# Formular im Formular



## xloouch (4. Februar 2004)

hi.. 

weiss nicht gerade, ob mein problem hier hin gehört, aber ich poste es mal

also

mein 1. problem:

hab ein formular

```
echo "<form name='blabla' action='index.php?action=a'>";
echo "        echo blablabla";

         // jetzt folgt das 2. form
echo "        <form name='asdf' action='index.php?action=b'>";
echo "         <select name='kunde' size='1' onchange='document.asdf.submit );'>";
echo "            <option value='1'>text1</option>";
echo "	  <option value='2'>text2</option>";
echo "	</select>";
echo "         </form>";

echo "<input type='submit' name='senden' value='Speichern'>";
echo "</form>";
```


kann mir irgendjemand behilflich sein, und sagen, wieso dass (laut IE) document.asdf NULL oder Kein Objekt sein sollte

2. Problem/Frage

Ist es überhaupt möglich ein Formular, welches in einem anderen Formular verschachtelt ist, anzusprechen, oder muss ich mir da was anderes einfallen lassen

Danke für eure Antwort

Ps.

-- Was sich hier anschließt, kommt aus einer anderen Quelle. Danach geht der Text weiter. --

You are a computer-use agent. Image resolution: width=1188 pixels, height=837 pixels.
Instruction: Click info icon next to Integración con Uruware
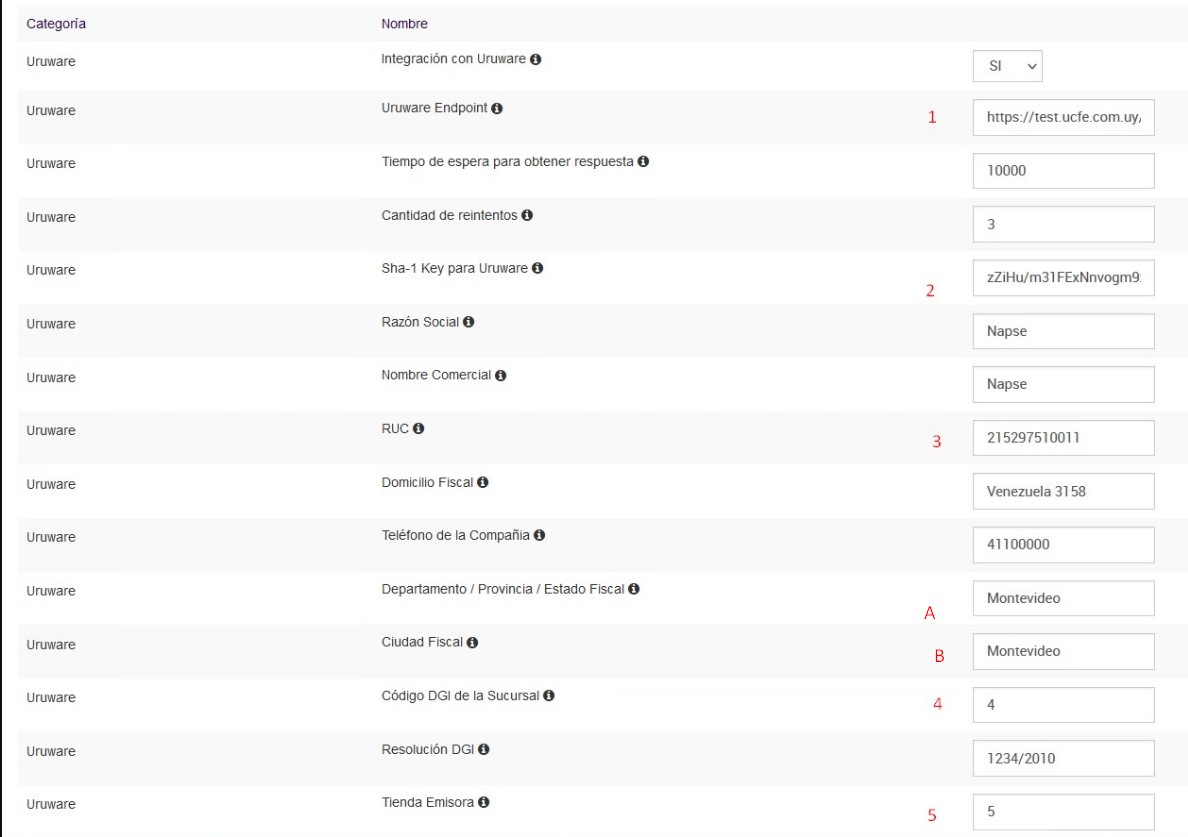[536, 60]
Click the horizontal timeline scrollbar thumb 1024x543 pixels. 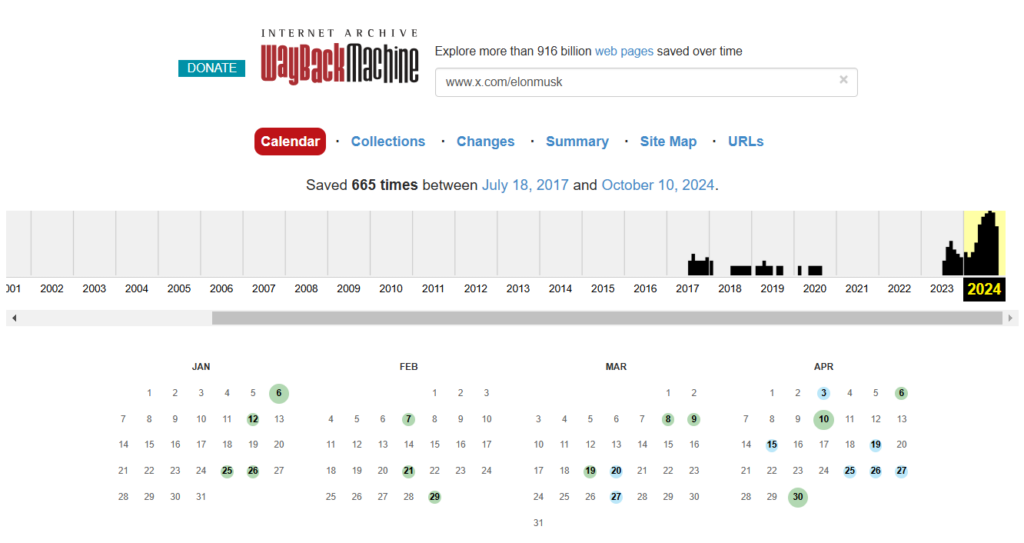[x=606, y=318]
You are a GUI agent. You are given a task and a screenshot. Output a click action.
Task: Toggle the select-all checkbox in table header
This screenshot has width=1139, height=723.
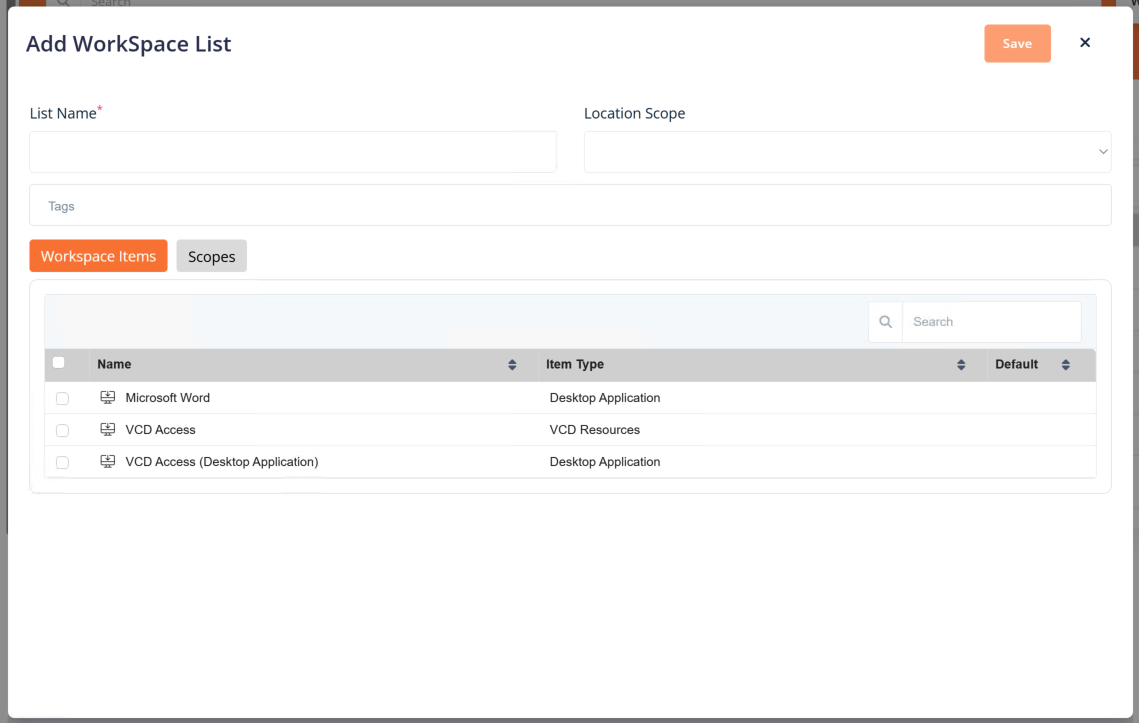(x=58, y=363)
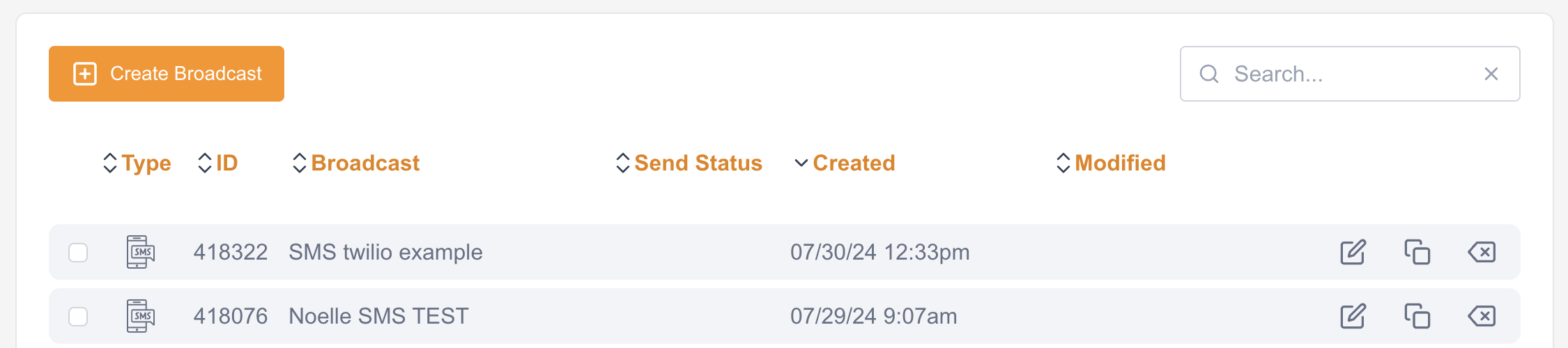This screenshot has width=1568, height=348.
Task: Edit the Noelle SMS TEST broadcast
Action: pyautogui.click(x=1353, y=316)

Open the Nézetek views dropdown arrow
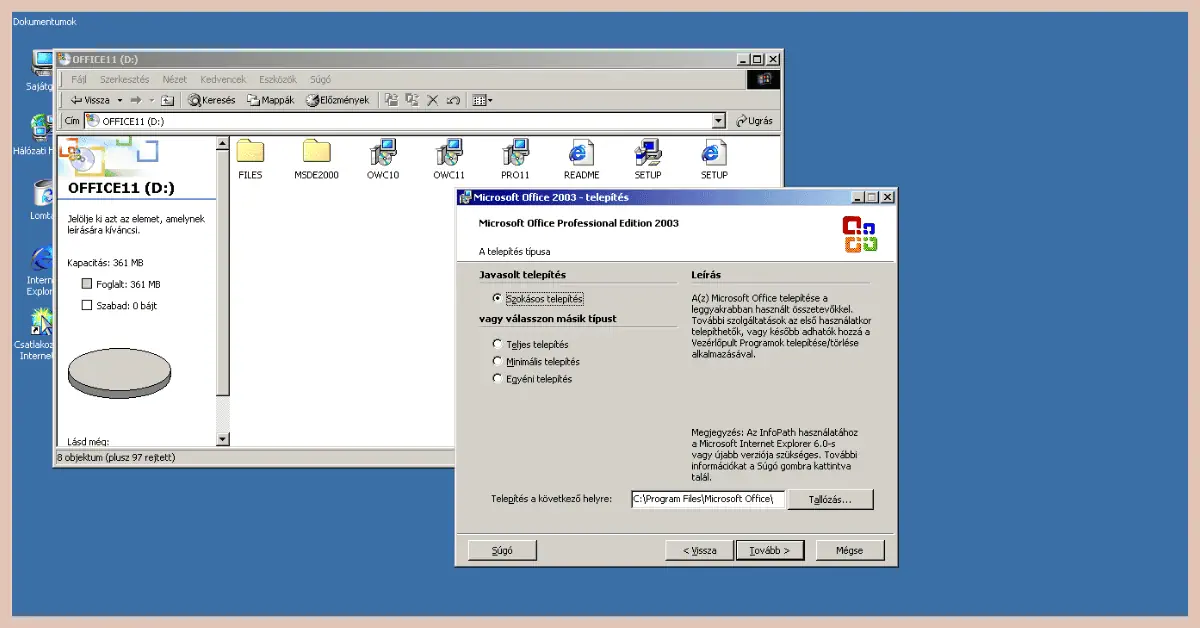point(491,99)
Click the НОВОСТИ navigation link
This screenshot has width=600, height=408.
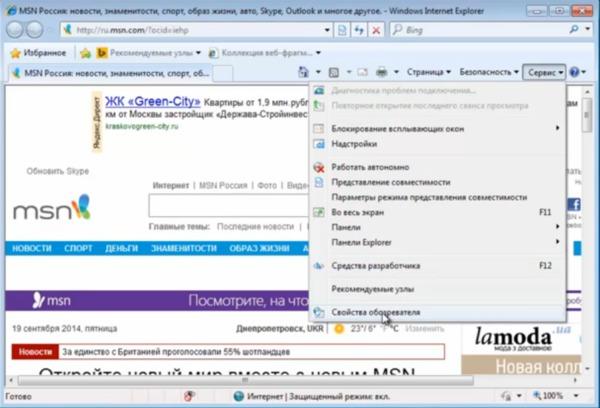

Entschuldigung, wenn ich im falschen Forum gepostet hab...


----------



## Sven Petruschke (4. Februar 2004)

Zum 2. Problem: Es ist definitiv nicht möglich Formulare zu schachteln. Damit wäre auch gleichzeitig das Problem 1 hinfällig. Möchtest Du verschiedene Aktionen in dem PHP-Script ausführen, das im action-Parameter des Form-Tags angegeben wurde, so könntest Du zum Beispiel ein Hidden-Field benutzen, um in dieses über JavaScript verschiedene Werte einzutragen (je nachdem, welcher Button gedrückt wurde)

snuu


----------